Ramon L. writes: While studying in Israel, I purchased a 1842 Seated liberty silver dollar at a small antique dealer store . The mint mark “cc” appears on the reverse, under the eagle. I have searched to verify the authenticity of the coin, but I am informed no coins were issued with this mint mark in 1842. Could this be an “error” coin? Thank you for the the anticipated assistance.
Unfortunately, your coin is a counterfeit. It is one of the many phony U.S. coins that have appeared in the coin market over the last several decades – the majority reportedly coming from Asia. Like yours, we’ve seen many with impossible date/mintmark combinations.
The Carson City Mint wasn’t constructed until 1866 and no dollar coins were struck there before 1870, which would eliminate the possibility of your coin being minted there in 1842. In addition, the motto “In God We Trust” was not added to U.S. dollars until 1866. To the experienced eye, the coin just has the wrong “look.” Note the poor quality of strike and details on the counterfeit piece.
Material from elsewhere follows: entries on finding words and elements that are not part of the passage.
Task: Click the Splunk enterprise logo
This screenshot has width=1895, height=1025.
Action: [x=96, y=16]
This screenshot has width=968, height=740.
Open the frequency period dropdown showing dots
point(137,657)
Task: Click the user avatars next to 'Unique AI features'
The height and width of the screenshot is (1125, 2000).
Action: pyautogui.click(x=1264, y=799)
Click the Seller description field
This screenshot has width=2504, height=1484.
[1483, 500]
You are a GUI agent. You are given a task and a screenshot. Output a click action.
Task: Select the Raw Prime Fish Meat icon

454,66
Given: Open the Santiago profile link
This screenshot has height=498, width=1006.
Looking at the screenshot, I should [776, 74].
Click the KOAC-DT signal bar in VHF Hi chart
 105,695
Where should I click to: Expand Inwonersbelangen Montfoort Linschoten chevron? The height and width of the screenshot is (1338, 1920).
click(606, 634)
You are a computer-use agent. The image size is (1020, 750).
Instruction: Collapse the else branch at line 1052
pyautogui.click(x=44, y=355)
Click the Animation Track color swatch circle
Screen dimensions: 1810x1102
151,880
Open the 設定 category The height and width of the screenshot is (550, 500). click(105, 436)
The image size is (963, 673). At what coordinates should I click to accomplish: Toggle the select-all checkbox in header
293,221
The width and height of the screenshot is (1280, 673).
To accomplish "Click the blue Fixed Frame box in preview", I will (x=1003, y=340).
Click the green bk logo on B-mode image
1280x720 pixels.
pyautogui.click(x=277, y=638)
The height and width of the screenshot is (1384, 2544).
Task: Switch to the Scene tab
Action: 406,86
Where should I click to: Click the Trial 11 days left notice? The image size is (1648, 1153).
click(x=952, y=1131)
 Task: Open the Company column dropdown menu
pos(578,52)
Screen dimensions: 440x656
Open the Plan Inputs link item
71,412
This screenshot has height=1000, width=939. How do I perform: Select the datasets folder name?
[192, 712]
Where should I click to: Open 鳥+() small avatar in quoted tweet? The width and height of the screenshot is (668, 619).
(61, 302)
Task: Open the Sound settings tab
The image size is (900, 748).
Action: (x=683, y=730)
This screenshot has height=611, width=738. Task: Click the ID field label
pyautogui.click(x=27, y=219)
Closer examination reveals that the counterfeit coin is both underweight and the surface appearance seems closer to that of an aluminum/silver alloy? rather than an authentic 90% silver coin.
Counterfeit U.S. coins from Asia have been around for years, and many were brought home from Vietnam by returning servicemen. More recently, particularly since the U.S. involvement in Afghanistan and Iraq, they have been appearing with more frequency in the Middle East. One source told us they were being offered to U.S. airmen outside the gate at the U.S. air base at Kandahar.